しかしもちろん、映画「帝都物語」を見た人は、『ドイツに渡った後に行方不明』とは表向きの理由で、実際には地下鉄銀座線工事を妨害していた鬼達を退治の果てに壮絶な最期を遂げたのはご存知でしょう。
という*前提*を元に、今回の記事のまとめとして「學天則の最後の場」を見に行くことにしました。
「帝都物語」でも描かれている通り、地下鉄銀座線は1927年(昭和2年)に日本(東アジア)で最初に営業を開始した地下鉄であり、開始当初は浅草-上野間(2.2km)で営業を始めました。

これは上野駅からの銀座線地下鉄駅への入り口です。現在でも当時の痕跡が伺えるような気がします。

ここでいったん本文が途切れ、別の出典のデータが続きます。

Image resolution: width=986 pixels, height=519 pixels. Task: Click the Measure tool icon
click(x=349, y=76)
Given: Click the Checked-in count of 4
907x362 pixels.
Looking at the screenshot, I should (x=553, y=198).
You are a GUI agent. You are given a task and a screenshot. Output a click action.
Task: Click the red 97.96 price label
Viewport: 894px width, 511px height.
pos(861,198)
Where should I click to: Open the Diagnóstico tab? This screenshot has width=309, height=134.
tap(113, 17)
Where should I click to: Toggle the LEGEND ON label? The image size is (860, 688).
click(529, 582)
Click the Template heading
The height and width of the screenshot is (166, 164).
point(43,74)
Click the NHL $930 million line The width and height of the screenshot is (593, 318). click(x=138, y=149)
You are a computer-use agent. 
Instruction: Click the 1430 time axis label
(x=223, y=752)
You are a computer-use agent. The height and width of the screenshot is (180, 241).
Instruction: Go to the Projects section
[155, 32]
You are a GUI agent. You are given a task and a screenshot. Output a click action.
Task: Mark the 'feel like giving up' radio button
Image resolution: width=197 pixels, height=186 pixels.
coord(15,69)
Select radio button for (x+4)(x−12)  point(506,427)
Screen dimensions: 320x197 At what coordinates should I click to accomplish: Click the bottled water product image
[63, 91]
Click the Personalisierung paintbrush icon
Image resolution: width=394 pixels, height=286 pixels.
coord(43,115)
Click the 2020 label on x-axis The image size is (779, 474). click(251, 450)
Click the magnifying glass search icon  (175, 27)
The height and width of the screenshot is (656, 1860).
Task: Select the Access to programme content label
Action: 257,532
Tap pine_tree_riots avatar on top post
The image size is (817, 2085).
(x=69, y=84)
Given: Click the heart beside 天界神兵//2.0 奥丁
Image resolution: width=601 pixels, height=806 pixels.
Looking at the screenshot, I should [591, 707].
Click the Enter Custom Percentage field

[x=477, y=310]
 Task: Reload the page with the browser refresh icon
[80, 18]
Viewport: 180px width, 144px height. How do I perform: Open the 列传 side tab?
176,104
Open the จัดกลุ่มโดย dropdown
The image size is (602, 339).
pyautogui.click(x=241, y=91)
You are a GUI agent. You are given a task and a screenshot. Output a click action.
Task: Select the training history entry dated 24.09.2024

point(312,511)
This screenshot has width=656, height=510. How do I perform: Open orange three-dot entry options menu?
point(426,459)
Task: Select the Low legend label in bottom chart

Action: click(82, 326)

改札入ってすぐに、開通当時の線路が展示されてありました。

今まで特に気にはしていませんでしたけど、こうしてみると確かに地下鉄銀座線は天井も低く掘られた穴自体が小さいことがよく判ります。

上野を出発。

上野から3分ほどで稲荷町に到着。「帝都物語」の記述では、『地上は稲荷町から上野にかけての商店街』ということで學天則が爆破した地点はこの間のはず……でも、よく判りません。 なので、稲荷町から上野へ戻る際は動画で録ってみました。
學天則の残骸は見えましたか?
今でも學天則は、このどこかに眠っているのです。
参考サイト:各記事引用部分には、該当URLを明示しています。
大阪市立博物館:プレスリリース 東洋初のロボット「学天則(がくてんそく)」の復元作業が終了
Robot Watch:大阪市立科学館、「学天則」を動態復元~80年前の「人造人間」が復活
wikipedia:學天則
探検コム:ロボット誕生 あるいは日本初の人造人間の「思想」について
参考文献:
地球は人間だけのものではない―エコロジスト西村真琴の生涯

畑中 圭一 (著)
學天則自体については1章のみですが、西村博士の人となりや背景を確認する事ができました。
帝都物語〈第弐番〉

荒俣 宏 (著) (角川文庫)※写真は「第壱番」です。
文庫判です。旧版では12冊構成でしたけども、現在は6分冊で構成されています。學天則が登場するのは「帝都物語3 大震災(カタストロフ)篇」「帝都物語4 龍動篇」で、これは新装版では丁度「第弐番」がその両方の合本となっています。それにしても今回読み返して、その圧倒的な分量の博物に基づいた世界には圧倒されましたです。ダンブラウンなんか底が浅すぎで、目じゃありません。
と言うわけで今回の記事もそのつもりで書いていますので、念のため。まぁそのまま信じる人は居ないとは思いますけどね。